I wrote to the Department in July 2003 asking if the nomination was still in the running. Their reply said that my wife had been ‘unsuccessful so far against fierce competition for the limited number of awards available’. So far.So far? So there’s still hope? The letter went on to say that ‘as honours are normally awarded to people who are still performing the service for which the recognition is proposed it is unlikely that your wife can be considered again’. Timed out! The nomination was made in March 2000 when she was more than a year away from retirement.
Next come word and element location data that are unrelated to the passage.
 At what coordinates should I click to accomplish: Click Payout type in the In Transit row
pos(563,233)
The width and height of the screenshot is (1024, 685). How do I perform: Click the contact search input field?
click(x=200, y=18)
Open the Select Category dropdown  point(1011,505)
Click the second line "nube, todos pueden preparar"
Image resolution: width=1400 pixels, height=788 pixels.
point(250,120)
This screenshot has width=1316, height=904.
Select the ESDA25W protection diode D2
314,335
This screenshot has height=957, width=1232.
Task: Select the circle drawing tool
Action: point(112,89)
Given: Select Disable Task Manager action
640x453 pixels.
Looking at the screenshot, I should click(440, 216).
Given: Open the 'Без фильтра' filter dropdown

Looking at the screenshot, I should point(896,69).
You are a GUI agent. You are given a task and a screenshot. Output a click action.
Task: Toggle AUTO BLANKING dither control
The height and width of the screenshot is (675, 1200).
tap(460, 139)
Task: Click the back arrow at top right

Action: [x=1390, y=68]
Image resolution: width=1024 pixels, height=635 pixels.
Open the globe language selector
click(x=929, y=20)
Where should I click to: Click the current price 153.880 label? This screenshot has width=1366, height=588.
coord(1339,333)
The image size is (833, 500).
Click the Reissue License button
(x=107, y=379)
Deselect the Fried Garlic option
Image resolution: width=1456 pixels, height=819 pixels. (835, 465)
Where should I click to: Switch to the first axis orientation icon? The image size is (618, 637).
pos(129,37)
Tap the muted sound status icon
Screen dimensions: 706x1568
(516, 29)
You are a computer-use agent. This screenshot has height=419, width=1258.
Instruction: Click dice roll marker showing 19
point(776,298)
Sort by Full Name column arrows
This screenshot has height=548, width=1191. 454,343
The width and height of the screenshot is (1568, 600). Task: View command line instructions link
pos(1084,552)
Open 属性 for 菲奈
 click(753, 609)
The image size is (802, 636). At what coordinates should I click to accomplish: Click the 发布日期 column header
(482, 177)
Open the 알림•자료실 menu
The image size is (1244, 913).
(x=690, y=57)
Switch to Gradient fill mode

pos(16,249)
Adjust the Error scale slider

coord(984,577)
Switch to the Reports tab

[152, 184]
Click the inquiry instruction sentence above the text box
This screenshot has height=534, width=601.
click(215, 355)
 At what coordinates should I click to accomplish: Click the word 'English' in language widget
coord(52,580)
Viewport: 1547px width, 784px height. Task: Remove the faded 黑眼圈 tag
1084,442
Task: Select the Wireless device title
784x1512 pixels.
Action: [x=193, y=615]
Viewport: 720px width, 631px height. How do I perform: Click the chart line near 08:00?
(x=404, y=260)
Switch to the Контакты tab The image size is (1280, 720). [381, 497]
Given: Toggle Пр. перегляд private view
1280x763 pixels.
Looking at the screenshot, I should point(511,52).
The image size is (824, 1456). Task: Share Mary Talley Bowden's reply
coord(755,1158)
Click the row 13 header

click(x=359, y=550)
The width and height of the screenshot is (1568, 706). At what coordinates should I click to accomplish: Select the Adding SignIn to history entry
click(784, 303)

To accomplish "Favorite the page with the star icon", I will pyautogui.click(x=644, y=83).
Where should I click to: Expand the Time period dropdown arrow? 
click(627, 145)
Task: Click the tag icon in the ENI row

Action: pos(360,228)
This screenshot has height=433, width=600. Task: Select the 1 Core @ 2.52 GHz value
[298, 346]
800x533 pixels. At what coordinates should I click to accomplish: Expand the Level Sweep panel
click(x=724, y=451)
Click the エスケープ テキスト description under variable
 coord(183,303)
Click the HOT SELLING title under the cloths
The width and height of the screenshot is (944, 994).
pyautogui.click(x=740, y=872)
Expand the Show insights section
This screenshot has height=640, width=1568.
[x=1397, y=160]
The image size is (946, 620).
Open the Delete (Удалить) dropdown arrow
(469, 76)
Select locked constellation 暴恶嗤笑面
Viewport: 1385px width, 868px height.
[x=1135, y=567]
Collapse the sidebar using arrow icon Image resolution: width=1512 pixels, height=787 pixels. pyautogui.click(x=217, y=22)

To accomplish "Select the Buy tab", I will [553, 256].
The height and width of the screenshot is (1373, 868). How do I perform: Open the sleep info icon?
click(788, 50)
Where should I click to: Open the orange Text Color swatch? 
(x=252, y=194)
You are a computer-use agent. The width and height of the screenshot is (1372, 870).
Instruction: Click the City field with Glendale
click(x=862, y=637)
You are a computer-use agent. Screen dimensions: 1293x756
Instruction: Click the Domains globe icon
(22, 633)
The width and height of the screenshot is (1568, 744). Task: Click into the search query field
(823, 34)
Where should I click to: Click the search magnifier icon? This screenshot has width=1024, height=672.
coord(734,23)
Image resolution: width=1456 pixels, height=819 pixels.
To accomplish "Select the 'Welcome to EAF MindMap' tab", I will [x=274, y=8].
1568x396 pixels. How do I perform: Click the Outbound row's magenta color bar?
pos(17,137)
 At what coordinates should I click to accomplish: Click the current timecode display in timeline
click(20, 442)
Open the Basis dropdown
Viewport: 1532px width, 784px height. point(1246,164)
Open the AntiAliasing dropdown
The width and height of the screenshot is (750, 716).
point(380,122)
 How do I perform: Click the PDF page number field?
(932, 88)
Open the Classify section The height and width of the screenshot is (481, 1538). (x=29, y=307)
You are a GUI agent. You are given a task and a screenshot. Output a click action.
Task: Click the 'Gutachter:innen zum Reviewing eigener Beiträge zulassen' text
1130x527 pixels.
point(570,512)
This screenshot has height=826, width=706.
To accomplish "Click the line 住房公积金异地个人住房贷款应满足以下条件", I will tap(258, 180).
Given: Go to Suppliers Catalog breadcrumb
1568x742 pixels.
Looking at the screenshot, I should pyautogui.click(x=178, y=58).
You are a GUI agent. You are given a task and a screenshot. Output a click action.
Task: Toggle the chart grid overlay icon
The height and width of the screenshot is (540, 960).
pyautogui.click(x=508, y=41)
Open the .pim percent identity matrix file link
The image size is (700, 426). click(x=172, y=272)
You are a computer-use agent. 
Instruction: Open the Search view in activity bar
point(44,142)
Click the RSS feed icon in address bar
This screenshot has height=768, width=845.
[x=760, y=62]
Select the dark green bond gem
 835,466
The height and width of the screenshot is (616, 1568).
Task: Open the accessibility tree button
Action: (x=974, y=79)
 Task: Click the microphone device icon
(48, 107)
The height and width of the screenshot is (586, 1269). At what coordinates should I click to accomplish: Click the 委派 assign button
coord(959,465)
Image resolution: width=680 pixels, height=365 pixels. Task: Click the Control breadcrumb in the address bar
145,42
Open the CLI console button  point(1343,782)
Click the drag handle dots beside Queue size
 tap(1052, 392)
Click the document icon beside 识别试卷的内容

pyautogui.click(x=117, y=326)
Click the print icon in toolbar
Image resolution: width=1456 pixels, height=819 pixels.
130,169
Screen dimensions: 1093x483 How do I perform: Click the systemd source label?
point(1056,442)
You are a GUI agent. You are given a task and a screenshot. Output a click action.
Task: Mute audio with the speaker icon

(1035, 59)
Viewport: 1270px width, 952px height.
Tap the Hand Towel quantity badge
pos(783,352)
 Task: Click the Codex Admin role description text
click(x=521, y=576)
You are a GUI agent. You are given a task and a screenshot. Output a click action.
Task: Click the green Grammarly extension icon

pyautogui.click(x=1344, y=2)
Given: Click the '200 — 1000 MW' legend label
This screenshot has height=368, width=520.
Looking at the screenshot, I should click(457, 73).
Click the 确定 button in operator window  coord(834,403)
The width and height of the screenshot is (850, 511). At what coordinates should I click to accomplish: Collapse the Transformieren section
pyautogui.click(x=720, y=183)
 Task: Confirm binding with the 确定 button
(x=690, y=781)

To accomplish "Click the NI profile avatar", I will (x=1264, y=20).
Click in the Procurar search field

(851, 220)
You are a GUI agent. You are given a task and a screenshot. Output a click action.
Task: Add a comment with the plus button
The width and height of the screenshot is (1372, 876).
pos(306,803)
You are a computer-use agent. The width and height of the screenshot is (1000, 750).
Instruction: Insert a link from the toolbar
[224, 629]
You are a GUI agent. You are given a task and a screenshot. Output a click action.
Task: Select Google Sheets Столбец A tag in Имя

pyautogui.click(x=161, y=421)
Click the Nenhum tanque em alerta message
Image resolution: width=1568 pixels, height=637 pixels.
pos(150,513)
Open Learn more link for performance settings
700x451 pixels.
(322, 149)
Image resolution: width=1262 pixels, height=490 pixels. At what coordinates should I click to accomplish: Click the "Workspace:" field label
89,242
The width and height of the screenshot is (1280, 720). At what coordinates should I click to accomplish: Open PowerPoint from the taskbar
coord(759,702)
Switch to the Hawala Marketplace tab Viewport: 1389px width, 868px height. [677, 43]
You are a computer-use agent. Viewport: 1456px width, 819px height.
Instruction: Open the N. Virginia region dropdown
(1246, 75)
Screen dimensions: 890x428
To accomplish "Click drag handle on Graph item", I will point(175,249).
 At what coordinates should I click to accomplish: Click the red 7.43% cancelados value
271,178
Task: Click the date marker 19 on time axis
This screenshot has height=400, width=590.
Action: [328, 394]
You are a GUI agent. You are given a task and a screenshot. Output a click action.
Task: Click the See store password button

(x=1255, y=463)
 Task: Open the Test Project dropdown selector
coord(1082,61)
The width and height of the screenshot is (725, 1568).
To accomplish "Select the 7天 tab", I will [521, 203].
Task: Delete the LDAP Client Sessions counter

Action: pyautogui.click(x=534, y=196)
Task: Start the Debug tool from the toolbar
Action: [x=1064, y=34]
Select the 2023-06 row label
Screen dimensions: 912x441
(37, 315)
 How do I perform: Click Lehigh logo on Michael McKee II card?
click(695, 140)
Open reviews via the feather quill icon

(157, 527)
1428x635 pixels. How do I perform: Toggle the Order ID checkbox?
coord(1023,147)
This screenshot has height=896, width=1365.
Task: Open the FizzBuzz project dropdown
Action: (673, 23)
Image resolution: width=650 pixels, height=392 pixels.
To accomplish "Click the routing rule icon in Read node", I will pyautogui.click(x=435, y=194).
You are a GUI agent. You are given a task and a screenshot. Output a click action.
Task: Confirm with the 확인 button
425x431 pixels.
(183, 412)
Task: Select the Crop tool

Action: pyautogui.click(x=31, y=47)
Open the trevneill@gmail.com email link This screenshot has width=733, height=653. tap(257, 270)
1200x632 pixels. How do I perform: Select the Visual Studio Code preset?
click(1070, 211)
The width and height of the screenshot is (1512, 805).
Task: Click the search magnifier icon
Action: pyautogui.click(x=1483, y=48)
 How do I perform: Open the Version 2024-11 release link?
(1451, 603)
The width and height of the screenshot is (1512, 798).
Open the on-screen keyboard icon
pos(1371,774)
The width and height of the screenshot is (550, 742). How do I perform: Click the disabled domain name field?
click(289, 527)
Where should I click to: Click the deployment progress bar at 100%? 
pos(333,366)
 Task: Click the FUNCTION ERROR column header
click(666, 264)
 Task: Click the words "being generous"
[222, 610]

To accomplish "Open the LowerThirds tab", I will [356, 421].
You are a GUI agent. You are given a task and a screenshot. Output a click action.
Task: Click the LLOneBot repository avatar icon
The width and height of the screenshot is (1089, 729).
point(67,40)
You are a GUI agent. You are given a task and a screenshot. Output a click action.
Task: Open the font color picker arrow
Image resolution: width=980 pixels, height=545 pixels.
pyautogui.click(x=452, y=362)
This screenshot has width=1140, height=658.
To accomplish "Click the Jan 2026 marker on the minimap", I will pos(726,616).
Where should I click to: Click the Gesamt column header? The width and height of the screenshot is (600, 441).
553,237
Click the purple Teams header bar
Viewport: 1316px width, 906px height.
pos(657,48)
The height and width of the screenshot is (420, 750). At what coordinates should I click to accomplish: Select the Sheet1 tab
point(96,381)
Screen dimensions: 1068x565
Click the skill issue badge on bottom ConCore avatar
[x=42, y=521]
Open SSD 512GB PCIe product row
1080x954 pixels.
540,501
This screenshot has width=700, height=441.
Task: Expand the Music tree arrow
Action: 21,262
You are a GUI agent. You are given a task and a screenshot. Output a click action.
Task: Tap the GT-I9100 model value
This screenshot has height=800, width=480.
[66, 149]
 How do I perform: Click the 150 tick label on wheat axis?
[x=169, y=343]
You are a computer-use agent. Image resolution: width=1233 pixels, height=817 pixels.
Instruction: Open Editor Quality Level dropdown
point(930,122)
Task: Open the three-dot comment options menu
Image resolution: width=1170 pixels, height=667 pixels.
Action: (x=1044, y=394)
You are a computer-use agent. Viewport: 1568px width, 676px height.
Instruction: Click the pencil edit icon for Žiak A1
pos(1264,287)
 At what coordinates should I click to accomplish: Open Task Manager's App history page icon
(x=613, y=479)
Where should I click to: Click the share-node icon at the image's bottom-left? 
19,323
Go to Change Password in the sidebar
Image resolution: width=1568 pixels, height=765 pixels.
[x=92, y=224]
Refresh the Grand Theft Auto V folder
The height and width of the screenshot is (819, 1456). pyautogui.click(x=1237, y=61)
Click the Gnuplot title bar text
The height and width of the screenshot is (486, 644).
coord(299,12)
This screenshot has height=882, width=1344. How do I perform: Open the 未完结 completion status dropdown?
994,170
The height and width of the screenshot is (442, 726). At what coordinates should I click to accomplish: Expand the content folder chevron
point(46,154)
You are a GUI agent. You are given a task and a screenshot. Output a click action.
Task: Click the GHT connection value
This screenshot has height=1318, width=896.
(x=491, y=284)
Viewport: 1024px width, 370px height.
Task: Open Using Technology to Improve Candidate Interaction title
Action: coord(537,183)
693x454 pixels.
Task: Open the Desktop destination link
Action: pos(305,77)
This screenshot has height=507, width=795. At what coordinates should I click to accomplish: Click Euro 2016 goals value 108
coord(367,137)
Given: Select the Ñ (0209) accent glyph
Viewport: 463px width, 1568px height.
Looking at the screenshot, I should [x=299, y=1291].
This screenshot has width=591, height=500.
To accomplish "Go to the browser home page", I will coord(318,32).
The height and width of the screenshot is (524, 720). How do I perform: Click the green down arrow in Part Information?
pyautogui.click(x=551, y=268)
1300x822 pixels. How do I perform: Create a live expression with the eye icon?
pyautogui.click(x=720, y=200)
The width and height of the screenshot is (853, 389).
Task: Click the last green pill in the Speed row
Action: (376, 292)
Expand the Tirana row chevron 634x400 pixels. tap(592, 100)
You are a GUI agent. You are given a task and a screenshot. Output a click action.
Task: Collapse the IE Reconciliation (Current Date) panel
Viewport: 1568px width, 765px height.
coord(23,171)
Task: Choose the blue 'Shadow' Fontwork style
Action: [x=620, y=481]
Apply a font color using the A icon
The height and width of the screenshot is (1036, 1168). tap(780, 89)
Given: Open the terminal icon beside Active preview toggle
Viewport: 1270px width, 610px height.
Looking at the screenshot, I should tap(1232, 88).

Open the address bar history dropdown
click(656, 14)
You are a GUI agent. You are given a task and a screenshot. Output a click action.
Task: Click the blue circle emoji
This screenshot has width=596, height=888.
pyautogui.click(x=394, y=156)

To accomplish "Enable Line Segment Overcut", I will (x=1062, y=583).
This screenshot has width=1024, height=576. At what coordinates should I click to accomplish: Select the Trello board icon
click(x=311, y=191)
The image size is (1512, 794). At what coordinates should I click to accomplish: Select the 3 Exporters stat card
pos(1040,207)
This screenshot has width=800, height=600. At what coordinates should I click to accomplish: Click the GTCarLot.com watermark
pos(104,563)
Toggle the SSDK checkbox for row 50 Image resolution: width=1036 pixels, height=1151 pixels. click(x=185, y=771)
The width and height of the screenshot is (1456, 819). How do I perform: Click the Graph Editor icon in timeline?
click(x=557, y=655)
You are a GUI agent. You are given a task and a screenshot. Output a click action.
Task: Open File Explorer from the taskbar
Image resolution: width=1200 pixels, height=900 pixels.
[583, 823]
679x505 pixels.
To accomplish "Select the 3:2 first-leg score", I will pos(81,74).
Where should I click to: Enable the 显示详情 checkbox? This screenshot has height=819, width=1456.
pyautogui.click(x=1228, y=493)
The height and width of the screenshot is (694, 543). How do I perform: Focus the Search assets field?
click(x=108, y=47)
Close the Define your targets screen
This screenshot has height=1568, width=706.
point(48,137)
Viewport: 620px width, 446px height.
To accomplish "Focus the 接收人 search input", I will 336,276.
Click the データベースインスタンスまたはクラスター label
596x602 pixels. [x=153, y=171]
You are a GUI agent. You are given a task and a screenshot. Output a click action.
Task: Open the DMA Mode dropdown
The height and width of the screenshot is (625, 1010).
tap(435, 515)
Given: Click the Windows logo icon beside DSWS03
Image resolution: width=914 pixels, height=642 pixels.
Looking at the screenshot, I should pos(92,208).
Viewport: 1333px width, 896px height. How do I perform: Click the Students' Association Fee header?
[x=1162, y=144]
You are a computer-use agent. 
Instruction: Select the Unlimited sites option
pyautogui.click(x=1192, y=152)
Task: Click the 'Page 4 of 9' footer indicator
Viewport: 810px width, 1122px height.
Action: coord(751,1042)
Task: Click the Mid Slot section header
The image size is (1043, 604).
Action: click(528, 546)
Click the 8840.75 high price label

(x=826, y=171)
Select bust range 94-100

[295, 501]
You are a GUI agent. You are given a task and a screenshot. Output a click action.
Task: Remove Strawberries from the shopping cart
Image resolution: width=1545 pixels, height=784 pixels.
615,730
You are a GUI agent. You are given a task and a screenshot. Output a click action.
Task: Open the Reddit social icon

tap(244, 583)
I know that I have no right at all to be bothered by this but I am. Tony Blair made me think that things were changing but I don’t think they have changed much at all. What has happened is of no consequence at all in the wider world but twelve ordinary people had expressed the view that one individual had made a distinguished contribution to their world and they went to some trouble to compile and submit a well supported nomination. It was hardly respectful to just allow it to be overtaken by time. Perhaps no-one ever told them to show respect.

It is odd to discover now that people reject honours. Isn't that a bit discourteous to those who have nominated and supported you? Maybe if you are a big, big star you don't need to be nominated and don't need letters of support and turning down an honour just shows how big you are. But if you are a hardworking teacher on the verge of retirement and that small brown envelope arrives would you turn down what if offers? They want to pat you on the back and tell you, 'Well Done!' And you get to meet the Queen.

What I did then was to type out all those letters I had received in support of my nomination and print them out on nice silvery stiff paper. On top of the pile I put the wording of my nomination on nice goldy stiff paper. I had a designer friend produce a cover that had as its centrepiece a version of the cover of my book, Not Heavy Enough To Win A Prize? that replaced my photo with one of her. The word ‘Heavy’ was italicised to make the meaning ironic. The heading was ‘The nomination of Heather Diggle’ and at the bottom I listed the names of those who had supported my claim. It looked good when I put everything together with a clip binder; at a suitable time I told her what I had been up to and presented her with the slender book.

She took it very well. She was very touched when she read what the supporters had said about her. Those people remain her friends to this day.

I suppose I am the one who felt disappointment most keenly for I really did think she was worthy of the Honour and I know she would have just loved the Buckingham Palace occasion. And the new hat!